Both players suffered career altering injuries that forced them to take significant time away from the game. Last year, U.S Open champion Sloane Stephens was in a wheelchair, unable to bear weight on her foot after surgery. She bluntly stated she could not walk for an extended period of time.
Her fellow compatriot and tennis friend, Madison Keys described her wrist injury struggles:
“The way it ended up healing, the tube and the nerve adhered to each other and the tube then adhered to the scar. One branch of the nerve then grew into my joint, so when I would stretch to hit a shot my arm would go numb.”
In a beautiful display of resilience, both players credited their injuries for aspects of their recent success on the tennis court. Upon her return to tennis, Stephens stated, “I obviously wasn’t happy to get injured. That’s not anything that I ever wanted; but it was a good lesson for me. It was a good time to be able to take a break, get my health in order and then reevaluate my whole entire situation—come back a better player and better person.”
Similarly, in her first match back after injury, Keys mentioned the following, “If anything, it made me play my game better. Sometimes we get really caught up in the winning and the losing and rankings and all of that. And at the end of the day, we get to play a sport that we love for our jobs, and just this whole time has made me realize how truly blessed I am to be able to do that.”
In our careers, ‘injuries’ or setbacks might look like not getting that dream job, not getting the promotion, being laid off, getting fired, feeling that you are in the wrong career, or even thinking you made the wrong career move.
These “injuries” can also serve as a springboard for success. How?
It Makes You Want It More
Working a traditional 9 to 5 job has become almost routine in our lifestyles. Similarly, for athletes, playing a sport is their job and becomes monotonous. However, during an extended break or the denial of an opportunity to participate in that activity, job, or lifestyle, you begin to assess if it’s truly your passion.
In my personal career journey, I remember knowing I was passionate about Human Resources two years after I graduated with my Bachelors in HR. After accepting an entry-level job, I realized my corporate climb was not going as quickly as I anticipated. Specifically, I was being denied promotional opportunities and getting rejected for jobs for which I thought I was well-qualified. In one of the toughest career decisions I made, I resigned from my first HR job out of college.
During this break, I was disappointed in myself for making what I thought was a stupid decision. However, during this time away, I began studying for the PHR exam. My preparation was purely grit and will, as I did not enroll in a prep course. The only preparation was one book and flash cards. I was so motivated to prove that I am a subject matter expert in my field. I wanted it badly. In December 2008, I passed my PHR exam. I was 25 years old. Without this time away, I would have never been so passionate about studying so hard for the rigorous exam. This turning point in my career served as the catalyst for many future opportunities.
You Go Back to the Fundamentals
Injuries make you go back to the fundamentals. After sustaining an injury, you usually must re-learn functions you originally would have done without even thinking.
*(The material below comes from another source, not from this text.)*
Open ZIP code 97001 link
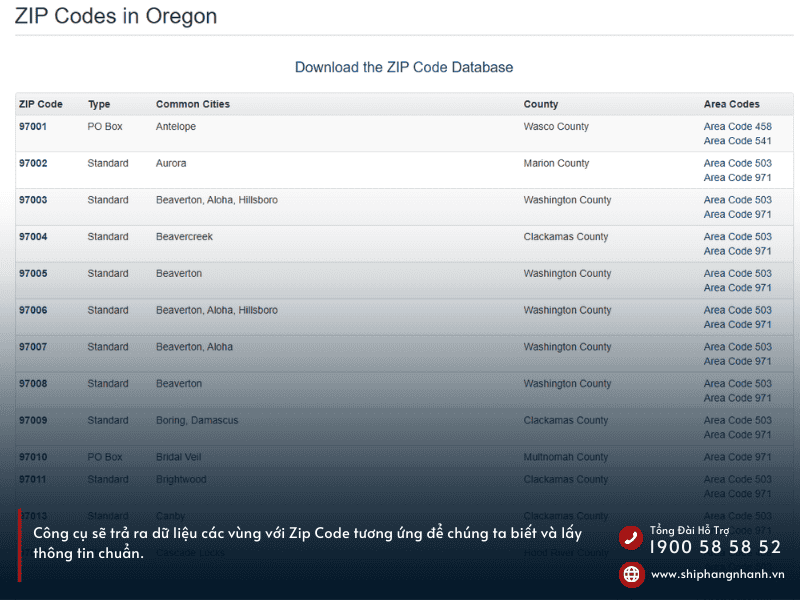This screenshot has height=600, width=800. click(33, 127)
Similarly, in my Human Resources experience, a setback can occur when an individual was a finalist for a role and did not receive the position. Sometimes, this news can make the candidate feel hurt or emotionally injured.
However, the best applicants use it as an opportunity to go back to the fundamentals. This usually means calling the recruiter to get feedback. The individual may have to re-learn how to interview or even re-learn how to structure their resume. Sometimes, re-learning these ‘fundamentals’ could even yield stronger preparedness for future roles and future interviews. Personally, I have advised people, who have been out of the job market a long time, it might take ‘getting hurt’ at a few interviews before they are ready to have an outstanding job interview.
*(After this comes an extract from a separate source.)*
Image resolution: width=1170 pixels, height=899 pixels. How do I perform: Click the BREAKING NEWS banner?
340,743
Realizing the Need for a Team
Through any injury, a support team is needed for encouragement and motivation throughout the rehab process. You literally need someone to help you along the way.
In our careers, we are often working solo to ascend to new heights through performance. This is often a solo act. However, when we endure setbacks, it forces us to attain a team. If we lose a job, we will need the support of a spouse or family. If we are experiencing a rough time with a boss, we lean on a support team for guidance on how to navigate.
U.S Open champion Sloane Stephens proudly stated her mother was there for her throughout her injuries and triumphs. Notably, she mentioned that, when she was 11 years old, a coach at a tennis academy told her mother “she would probably be a Division 2 tennis player if she was lucky.” However, her mother never lost belief.
We all need members of our team that will never lose belief in us. The team you assemble will be with you in your victories, as well.
Throughout our careers, we will encounter injury. Some injuries might be more severe than others. However, we can use those injuries to realize dreams we never imagined. It is all in how we handle our setbacks. Take Sloane Stephens, for example, who went from the 957th ranked player in the world to within the top 40. It’s possible for all of us, too.